Did you know all the names and spellings of didgeridoo?
Didgeridu, Didjeridoo, Didjeridou, Didjeridu, Didgereedoo, Didgiridoo, Digereedoo, Digeredoo, Digiridoo, Dijeridu, Dijeridoo, Digerido, Didge, Yidaki, Yirdaki, Ebroo, Bamboo, Dream Pipe, even Bullroarer!


Didgeridoo Groove reviewed by Music Design

Music Mosaic is uniting the Australian outback with club culture once again on DIDGERIDOO GROOVE. As can be expected from the title, the didgeridoo takes center stage on each of these eleven tracks, whose influences range from jazzy funk to the Asian Underground. This tribal adventure includes the likes of Steven Cragg, with his primordial-sounding "Little People" as well as Soulfood with the mysterious "Chamber 11" from their Wingmakers project. "Taralinga Lila" from Tarshito/Sangeet swirls a little Indian mysticism into the mix, while "Kokopelli Dreaming" from Kailash crosses the Pacific and provides a Native American/didgeridoo hybrid. The Outback never sounded so funky!

Didgeridoo Groove reviewed by Mara Applebaum: from Sounds From the Ground Up

On the compilation album Didgeridoo Groove, artists from all over the world offer tracks to create a funkadelic tribute to the ancient didgeridoo.
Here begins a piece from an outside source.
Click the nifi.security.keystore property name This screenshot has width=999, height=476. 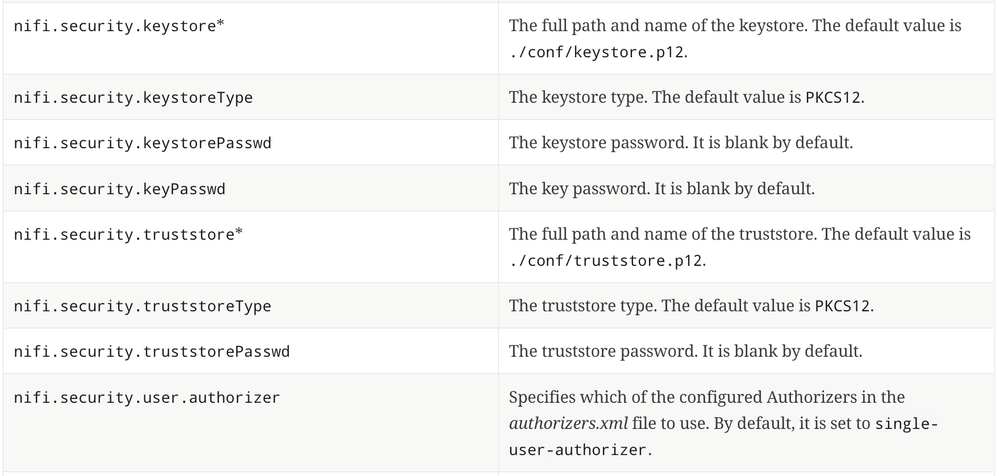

Best among them are Gondwana's "Shade," a percussion-heavy piece with great programming, and the blissfully unadulterated "Crooked," featuring three didgeridoos in a match with three percussion instruments, by Orocol. Several of the artists use samples of indigenous vocals or the real thing.
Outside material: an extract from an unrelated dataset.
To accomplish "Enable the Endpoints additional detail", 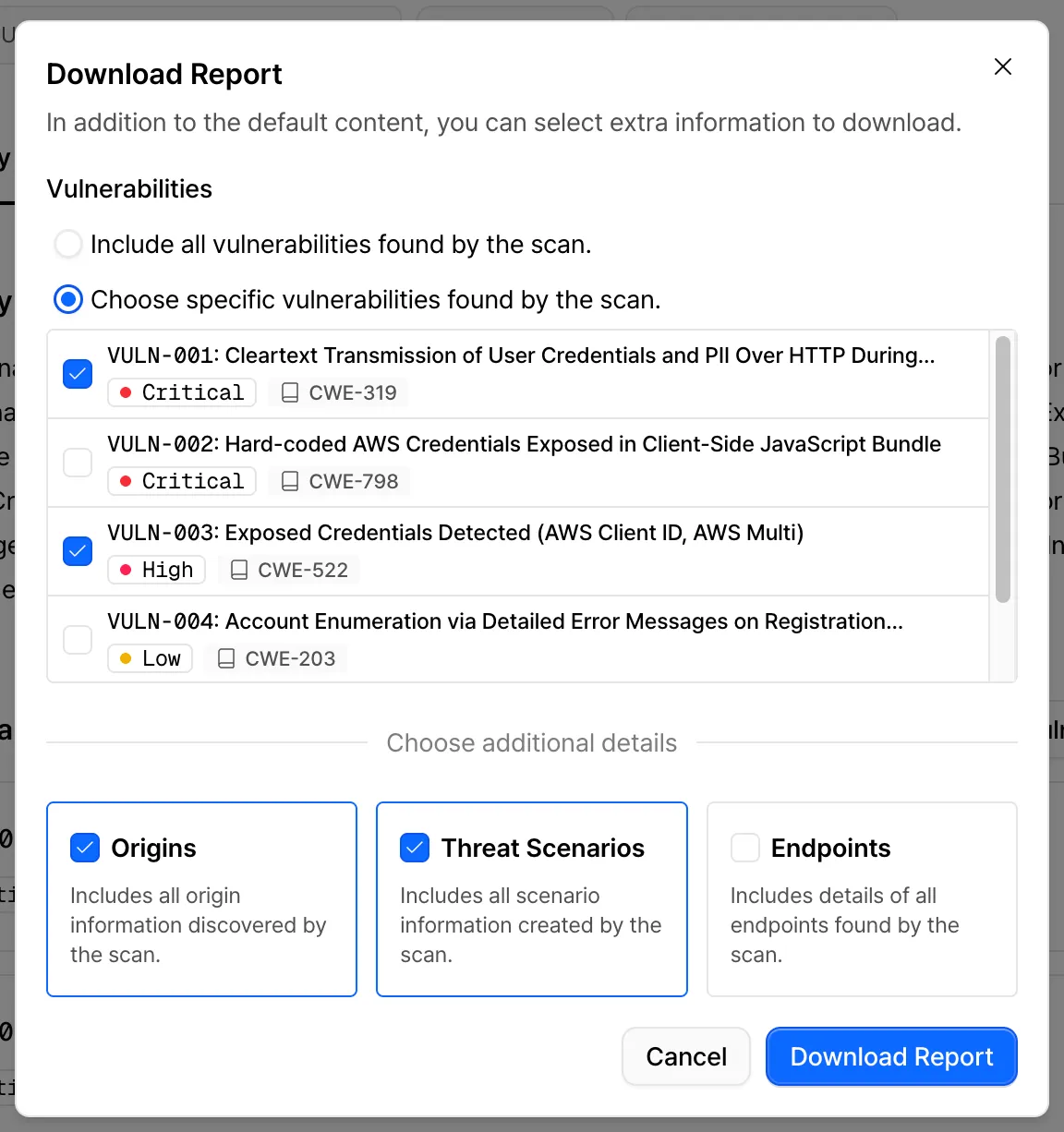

From techno to aboriginal, listeners will find a full range of didgeridoo selections here. The didgeridoo undoubtedly is one of my favorite rhythmic instruments. If you cater to customers who appreciate world and electronica music, Didgeridoo Groove will be a good album to spotlight. The funky, colorful booklet cover art will grab attention, too!